Al mismo tiempo, el retail vive una reinvención profunda. Lejos de desaparecer frente al avance del comercio electrónico, las tiendas físicas están evolucionando hacia modelos híbridos donde conviven experiencias digitales y presenciales.
Las cifras muestran el dinamismo del sector. Según datos del Departamento Nacional de Planeación (DNP), el comercio minorista en Colombia cerró 2025 con un crecimiento anual de 11,7 % en ventas reales, impulsado principalmente por bienes durables como tecnología. En septiembre de ese mismo año, el sector registró además un aumento interanual del 14,4 %, consolidando uno de los trimestres más dinámicos de la actividad comercial reciente.
Uno de los motores más relevantes de esta transformación es la inteligencia artificial. En el sector de bienes de consumo masivo y retail, la tecnología está cambiando desde la planificación de la producción hasta la experiencia en tienda.
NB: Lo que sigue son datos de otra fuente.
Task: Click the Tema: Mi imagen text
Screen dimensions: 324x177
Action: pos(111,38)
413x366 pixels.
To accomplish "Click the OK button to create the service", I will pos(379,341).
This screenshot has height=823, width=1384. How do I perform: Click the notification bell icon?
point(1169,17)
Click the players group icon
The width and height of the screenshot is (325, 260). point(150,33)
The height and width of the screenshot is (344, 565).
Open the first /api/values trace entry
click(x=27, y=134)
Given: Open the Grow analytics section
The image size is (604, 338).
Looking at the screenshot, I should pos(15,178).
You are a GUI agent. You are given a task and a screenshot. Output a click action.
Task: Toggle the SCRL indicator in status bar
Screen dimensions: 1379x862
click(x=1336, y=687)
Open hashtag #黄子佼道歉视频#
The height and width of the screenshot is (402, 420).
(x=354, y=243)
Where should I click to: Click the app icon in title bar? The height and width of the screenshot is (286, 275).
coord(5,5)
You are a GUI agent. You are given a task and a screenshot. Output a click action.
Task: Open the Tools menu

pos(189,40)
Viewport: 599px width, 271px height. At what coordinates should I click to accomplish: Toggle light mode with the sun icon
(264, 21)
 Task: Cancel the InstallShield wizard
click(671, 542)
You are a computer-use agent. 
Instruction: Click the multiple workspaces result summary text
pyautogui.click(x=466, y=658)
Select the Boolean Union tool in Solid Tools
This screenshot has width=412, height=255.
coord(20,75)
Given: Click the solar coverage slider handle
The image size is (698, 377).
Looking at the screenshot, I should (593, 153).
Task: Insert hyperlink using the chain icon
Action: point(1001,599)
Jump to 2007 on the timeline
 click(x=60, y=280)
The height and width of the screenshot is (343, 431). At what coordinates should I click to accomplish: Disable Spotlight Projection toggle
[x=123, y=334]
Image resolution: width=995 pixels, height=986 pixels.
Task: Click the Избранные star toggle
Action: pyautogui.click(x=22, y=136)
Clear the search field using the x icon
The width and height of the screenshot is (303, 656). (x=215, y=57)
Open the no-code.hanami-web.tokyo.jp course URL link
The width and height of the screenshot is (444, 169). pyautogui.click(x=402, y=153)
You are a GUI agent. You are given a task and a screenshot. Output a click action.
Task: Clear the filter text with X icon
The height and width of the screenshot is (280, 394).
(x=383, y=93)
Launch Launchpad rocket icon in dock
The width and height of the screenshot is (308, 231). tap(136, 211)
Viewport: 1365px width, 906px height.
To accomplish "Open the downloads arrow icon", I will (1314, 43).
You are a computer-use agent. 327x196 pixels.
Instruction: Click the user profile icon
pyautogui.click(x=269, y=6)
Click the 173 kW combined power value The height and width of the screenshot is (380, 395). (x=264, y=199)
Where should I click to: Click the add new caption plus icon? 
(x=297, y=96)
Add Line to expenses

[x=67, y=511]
De acuerdo con un informe reciente de Globant, los sistemas de IA permiten anticipar la demanda, optimizar inventarios y coordinar cadenas de suministro en tiempo real.
“Las empresas que integren la IA en todas sus funciones podrán liberar al talento humano para enfocarse en la innovación y en crear valor real para los consumidores”, explica Santiago Noziglia, CEO del Retail, CPG & Automotive AI Studio de Globant.
Para la compañía, los usos más extendidos de la IA en el retail incluyen la orquestación en tiempo real de la cadena de suministro, la previsión de la demanda, la gestión inteligente de proveedores, el uso de agentes de IA en fábricas y herramientas de compras basadas en datos.
En los últimos años, muchas empresas han mejorado la atención al cliente mediante chatbots capaces de responder consultas y generar tickets de soporte para que luego los resuelva una persona. Sin embargo, la evolución hacia Agentes de IA promete ir más allá: estos sistemas no solo interpretan las solicitudes de los usuarios, sino que también pueden ejecutar acciones, como evaluar y procesar un reembolso. Además, aprenden de cada interacción, se adaptan a nuevos escenarios sin intervención humana y son capaces de resolver tareas cada vez más complejas.
El potencial es enorme, aunque todavía incipiente. Según Boston Consulting Group, solo el 5 % de las empresas en el mundo está capturando valor de la IA a gran escala, lo que indica que la transformación del sector aún se encuentra en una fase temprana.
Paradójicamente, esta revolución tecnológica también está impulsando una revitalización de las tiendas físicas. Durante años se predijo que el comercio electrónico terminaría desplazando al retail tradicional. Sin embargo, el comportamiento de las nuevas generaciones está mostrando otra realidad.
La Generación Z —consumidores que crecieron en un entorno digital— está regresando a las tiendas en busca de experiencias que internet no puede replicar completamente: interacción humana, gratificación inmediata y conexión con las marcas. Según una encuesta global de EY sobre compras navideñas, el 63 % de los consumidores de esta generación planeaba comprar en tiendas físicas, frente a cerca del 50 % que optaba por el canal online.
Hoy las tiendas se transforman en espacios inmersivos donde conviven tecnología, entretenimiento y asesoramiento personalizado. En algunos casos, los vendedores utilizan asistentes impulsados por inteligencia artificial para recomendar productos en tiempo real, mientras que los sistemas analizan patrones de comportamiento para anticipar qué podría interesarle al cliente.
En este contexto, el retail ya no es solo un punto de venta: se está convirtiendo en una experiencia. Y en ese proceso, el desafío para reguladores y empresas será acompañar la innovación tecnológica con marcos que garanticen transparencia, información clara y protección efectiva para los consumidores.